Diretor
e funcionários do jornal "O Crime" estão a ser ouvidos pela
Procuradoria angolana pela divulgação de uma reportagem sobre o envolvimento de
oficiais da Polícia e das Forças Armadas no contrabando de droga.
Mariano
Brás, diretor do jornal independente "O Crime", e Gabriel dos Anjos,
editor-chefe da mesma publicação, estão a ser interrogados na Direcção Nacional
de Investigação e Acção Penal (DNIAP) sob a acusação de crimes de abuso da
liberdade de imprensa, difamação e injúria a autoridades públicas.
A
queixa foi apresentada pelo ministro do Interior de Angola, Ângelo de Veigas
Tavares, o chefe de Estado-Maior General das Forças Armadas, general Sachipengo
Nunda, e o vice-procurador-geral militar das Forças Armadas de Angola (FAA),
general Hélder Pitta Gróz.
Em
causa está a publicação de uma reportagem que denunciava alegados crimes de
tráfico e venda de drogas no país. Segundo a publicação, estão envolvidas altas
patentes da Polícia Nacional e das FAA.
O
artigo em causa não foi assinado. De acordo com o artigo 73 da Lei de Imprensa,
em situações dessa natureza, a responsabilidade civil e criminal deve ser
atribuída ao diretor da publicação.
No
entanto, não é essa a interpretação da Procuradoria-Geral da República (PGR)
angolana que, num caso inédito, acabou por notificar todos os funcionários do
jornal "O Crime", desde repórteres, colaboradores, secretárias e até
mesmo empregadas de limpeza, para serem ouvidos no processo.
Intimidação
e perseguição
A
postura do Ministério Público é, no mínimo, "estranha" para o
Sindicato dos Jornalistas Angolanos (SJA). A secretária-geral, Luísa Rogério,
fala em clima de intimidação e insegurança no seio dos jornalistas.
O
funcionamento do jornal pode estar em perigo: "Imaginemos que, por
exemplo, todos os jornalistas que vão a tribunal são condenados. E não são só
jornalistas, são todos os trabalhadores do jornal. Isso é muito
preocupante".
Luísa
Rogério mostra-se ainda preocupada pelo facto de o Ministério Público ter
questionado se o jornal em causa teria alguma ligação com algum partido da
oposição.
O
SJA vai prestar apoio ao semanário "O Crime" e também vai pedir
assistência jurídica à Associação Mãos Livres. "Neste momento está em
perigo toda a continuidade e futuro de mais um jornal", sublinha a
secretária-geral do sindicato.
Instrumentalização
da justiça
O
processo contra os jornalistas e demais funcionários da publicação mereceu
igualmente a reação da delegação angolana do Instituto de Comunicação Social da
África Austral (MISA), uma organização de defesa da liberdade imprensa.

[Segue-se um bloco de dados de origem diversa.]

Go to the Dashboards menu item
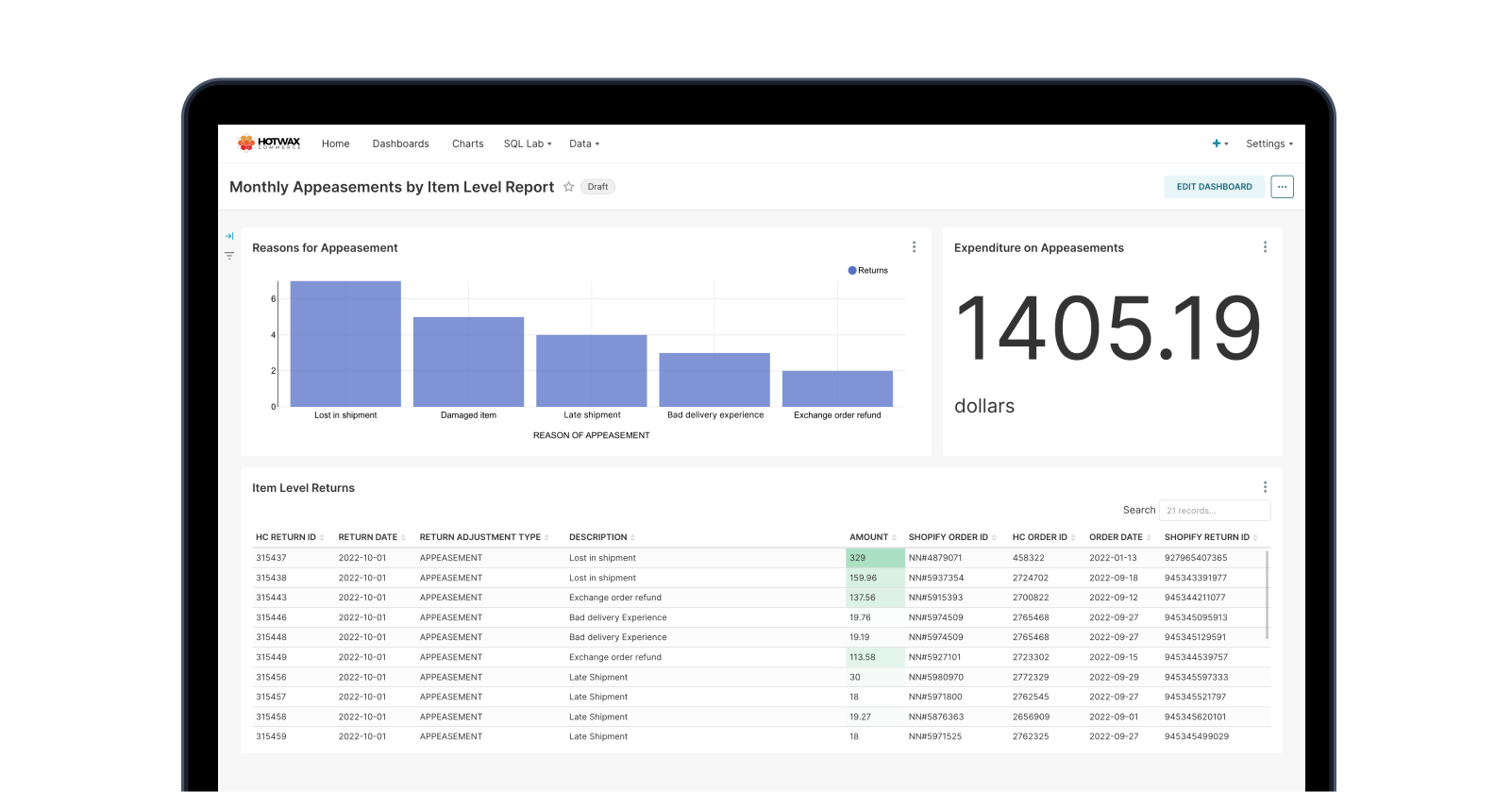Viewport: 1512px width, 792px height. coord(400,144)
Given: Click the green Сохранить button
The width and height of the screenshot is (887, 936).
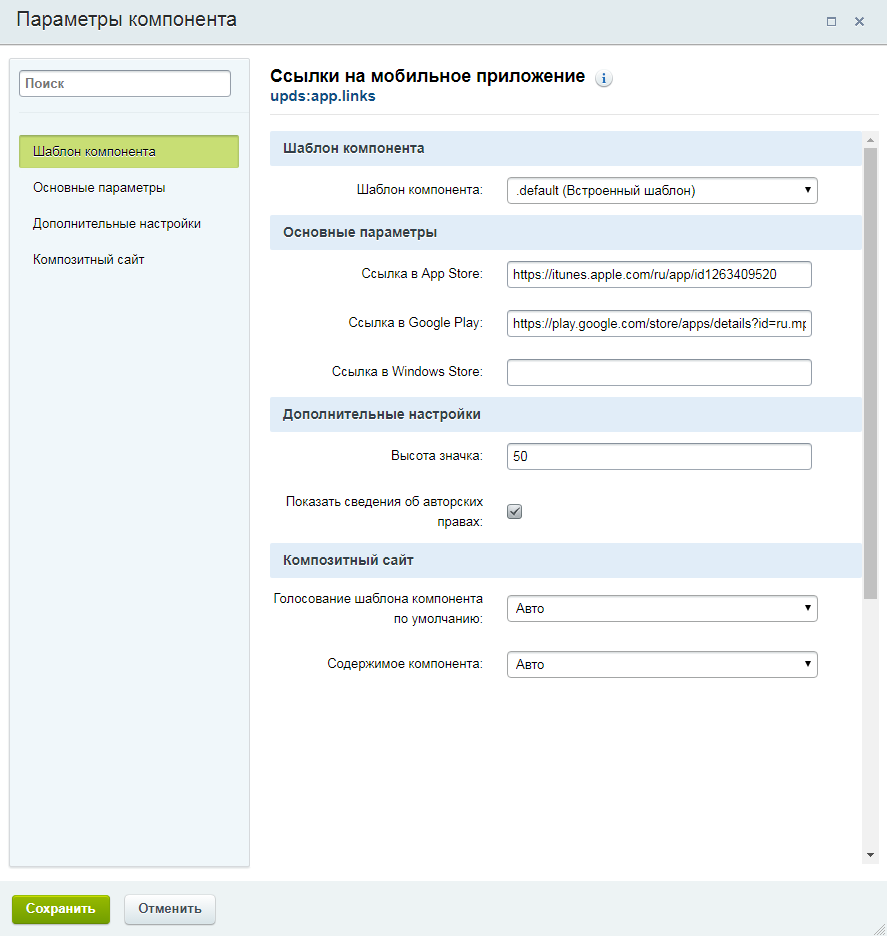Looking at the screenshot, I should pos(61,909).
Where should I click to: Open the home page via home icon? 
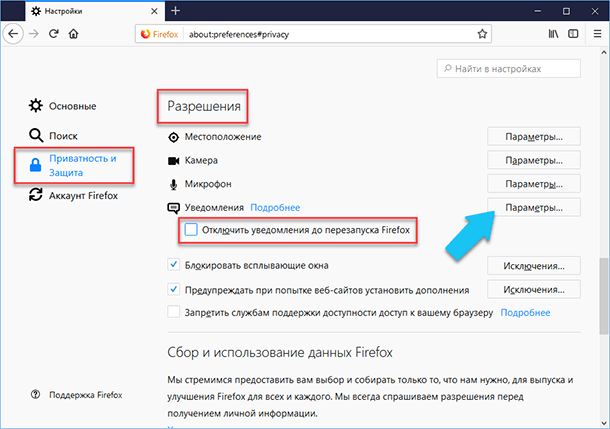click(x=74, y=34)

Em
declarações à DW África, o presidente do MISA-Angola, Alexandre Neto Solombe,
disse que o que se passa com o jornal "O Crime" é um exemplo claro de
como a Justiça em Angola é instrumentalizada.
"As
autoridades deixaram cair este disfarce, esta maquilhagem que durante algum
tempo sustentou a imagem do Estado angolano no exterior. E vemos um órgão, que
devia usar as denúncias dos jornalistas, a ser instrumentalizado precisamente
para a perseguição dos jornalistas", critica.
Para
o presidente do MISA-Angola, 2015 afigura-se como um ano bastante preocupante e
difícil para o exercício livre da atividade jornalística. "Começa a ser
particularmente turbulento para o exercício de um elemento essencial da
democracia, que neste caso é o exercício da liberdade de imprensa e de
expressão".
Alexandre
Solombe lembra também que maio foi um mês marcado pela detenção do jornalista
da Rádio Despertar Marcelino Gimbi, em Malanje, e pelo julgamento de Rafael
Marques. "Tentaram chantageá-lo e comprometê-lo, aterrorizando-o e
desgastando-o para ver se ele desiste de publicar os seus trabalhos", afirma.